Rat/Mice Diseases - Bumblefoot

 
Bumblefoot in rat
  • Bumblefoot, or ulcerative pododermatitis, is the inflammation and infection of the plantar surface and connective tissue of the foot/feet.
  • Bumblefoot is usually genetic, or found most commonly in older, overweight, diabetic rats and mice, or in rats and mice that have been living in unsanitary conditions.
  • It's a bacterial infection usually caused by Staphylococcus aureus.
  • It usually appears as round reddish swelling (the bumble) or an ulcer that can form a yellowish crusty scab.
  • It sometimes breaks open and bleeds. It often affects both back feet, although one foot is usually worse than the other.
  • If pus or a bad smell is present, it means that a secondary abscess has formed under the bumble and surgery may be necessary.
  • The infection occurs through continuous pressure and irritation on the foot and is a chronic problem. It may also be associated with the wire floring of the cage and using pine or cedar shavings.

    • Signs:
    • Bumblefoot starts out as small reddened bumps that look a bit like calluses.
    • These bumps can eventually become quite large and may intermittently bleed and scab over.

    Bumblefoot in Rat
      Treatment
    • At the first sign of bumblefoot, see your veterinarian.
    • A combination of oral antibiotic treatment along with topical cleaning and treatment of the wounds (as directed by your vet) is usually the first course of treatment.

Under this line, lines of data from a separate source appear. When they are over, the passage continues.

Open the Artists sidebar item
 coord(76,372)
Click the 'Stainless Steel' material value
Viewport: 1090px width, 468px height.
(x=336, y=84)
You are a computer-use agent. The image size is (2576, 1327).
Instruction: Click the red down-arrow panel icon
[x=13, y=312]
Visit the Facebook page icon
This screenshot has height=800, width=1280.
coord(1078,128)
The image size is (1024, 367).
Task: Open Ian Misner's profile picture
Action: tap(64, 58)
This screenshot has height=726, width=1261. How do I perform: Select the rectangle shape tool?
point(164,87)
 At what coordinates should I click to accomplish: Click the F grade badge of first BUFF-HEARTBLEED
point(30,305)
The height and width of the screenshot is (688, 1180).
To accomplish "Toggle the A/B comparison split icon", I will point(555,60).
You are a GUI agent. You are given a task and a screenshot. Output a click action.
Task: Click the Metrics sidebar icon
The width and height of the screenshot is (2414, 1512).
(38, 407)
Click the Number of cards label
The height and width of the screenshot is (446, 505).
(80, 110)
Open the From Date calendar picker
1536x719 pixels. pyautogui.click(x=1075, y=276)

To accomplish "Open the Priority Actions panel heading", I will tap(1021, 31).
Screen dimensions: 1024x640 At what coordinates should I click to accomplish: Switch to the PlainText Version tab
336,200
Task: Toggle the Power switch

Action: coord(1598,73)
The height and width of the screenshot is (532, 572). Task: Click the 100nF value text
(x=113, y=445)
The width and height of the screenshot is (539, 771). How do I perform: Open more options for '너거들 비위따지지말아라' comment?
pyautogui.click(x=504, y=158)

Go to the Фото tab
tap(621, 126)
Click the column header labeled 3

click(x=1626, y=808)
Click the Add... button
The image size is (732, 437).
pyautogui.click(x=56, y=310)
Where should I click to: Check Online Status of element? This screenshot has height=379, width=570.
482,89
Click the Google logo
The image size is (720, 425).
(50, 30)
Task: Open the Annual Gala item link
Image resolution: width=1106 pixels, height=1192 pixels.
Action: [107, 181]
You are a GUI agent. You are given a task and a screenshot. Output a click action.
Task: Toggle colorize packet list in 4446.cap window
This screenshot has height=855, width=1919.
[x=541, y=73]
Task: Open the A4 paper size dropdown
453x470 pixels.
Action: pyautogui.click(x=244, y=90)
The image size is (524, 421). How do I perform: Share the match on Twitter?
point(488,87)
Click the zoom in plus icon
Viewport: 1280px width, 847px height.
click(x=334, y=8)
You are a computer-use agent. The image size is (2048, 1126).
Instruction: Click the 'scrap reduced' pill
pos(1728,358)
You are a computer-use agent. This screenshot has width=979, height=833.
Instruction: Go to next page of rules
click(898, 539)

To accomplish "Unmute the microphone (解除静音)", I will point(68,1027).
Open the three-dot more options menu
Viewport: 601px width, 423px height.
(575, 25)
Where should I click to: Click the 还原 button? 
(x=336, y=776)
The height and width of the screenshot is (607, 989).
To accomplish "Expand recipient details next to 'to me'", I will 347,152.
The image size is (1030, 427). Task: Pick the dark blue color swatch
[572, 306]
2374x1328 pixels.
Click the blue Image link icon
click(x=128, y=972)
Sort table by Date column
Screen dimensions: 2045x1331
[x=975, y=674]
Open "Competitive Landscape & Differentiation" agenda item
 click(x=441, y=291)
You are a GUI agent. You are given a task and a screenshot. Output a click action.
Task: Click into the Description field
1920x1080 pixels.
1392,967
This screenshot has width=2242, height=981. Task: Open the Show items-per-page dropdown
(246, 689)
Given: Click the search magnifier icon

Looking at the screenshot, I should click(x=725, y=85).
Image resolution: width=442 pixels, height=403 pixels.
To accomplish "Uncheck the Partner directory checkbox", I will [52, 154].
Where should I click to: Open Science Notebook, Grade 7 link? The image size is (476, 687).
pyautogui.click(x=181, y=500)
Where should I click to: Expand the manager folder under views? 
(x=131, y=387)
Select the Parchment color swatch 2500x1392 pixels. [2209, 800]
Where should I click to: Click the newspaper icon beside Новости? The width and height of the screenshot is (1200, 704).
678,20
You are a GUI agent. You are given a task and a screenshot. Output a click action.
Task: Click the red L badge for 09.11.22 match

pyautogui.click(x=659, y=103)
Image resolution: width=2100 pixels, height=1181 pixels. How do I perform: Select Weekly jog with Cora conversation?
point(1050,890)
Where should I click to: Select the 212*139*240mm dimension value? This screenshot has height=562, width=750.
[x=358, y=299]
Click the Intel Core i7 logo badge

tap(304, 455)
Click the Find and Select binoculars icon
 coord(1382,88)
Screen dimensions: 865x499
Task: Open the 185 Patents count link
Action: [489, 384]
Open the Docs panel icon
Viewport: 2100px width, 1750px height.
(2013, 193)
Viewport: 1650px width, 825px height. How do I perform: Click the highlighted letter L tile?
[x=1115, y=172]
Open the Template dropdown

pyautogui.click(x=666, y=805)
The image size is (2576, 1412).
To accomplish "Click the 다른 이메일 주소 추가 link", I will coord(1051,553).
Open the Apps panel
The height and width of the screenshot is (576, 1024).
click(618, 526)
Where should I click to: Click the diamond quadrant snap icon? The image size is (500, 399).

There is a topical item called Blu-Kote that can be applied to the bumblefoot.
    • For bumblefoot lesions that do not respond, surgical treatment may be necessary, but this has significant risks and variable success.
    • Early detection and treatment is vital for the best results but Prevention is the best option.

      Prevention
    • The best thing you can do to prevent bumblefoot from the start is to buy a cage that does not have a wire bottom.
    • Frequent and thorough cage cleaning appears to be the best defense. All waste matter and soiled bedding should be removed on a regular basis.
    • Eliminate roughly textured bedding such as wood chips, pine or cedar shavings and corn cob litter. Alternatives such as CareFresh may be used. Using a litter box can help keep the bedding cleaner.
    • Prevent your rats and mice from becoming overweight by providing a healthy diet and lots of opportunity for exercise. Older rats and mice may also walk more flat-footed to be sure to provide soft bedding and surfaces for older or weak rats and mice.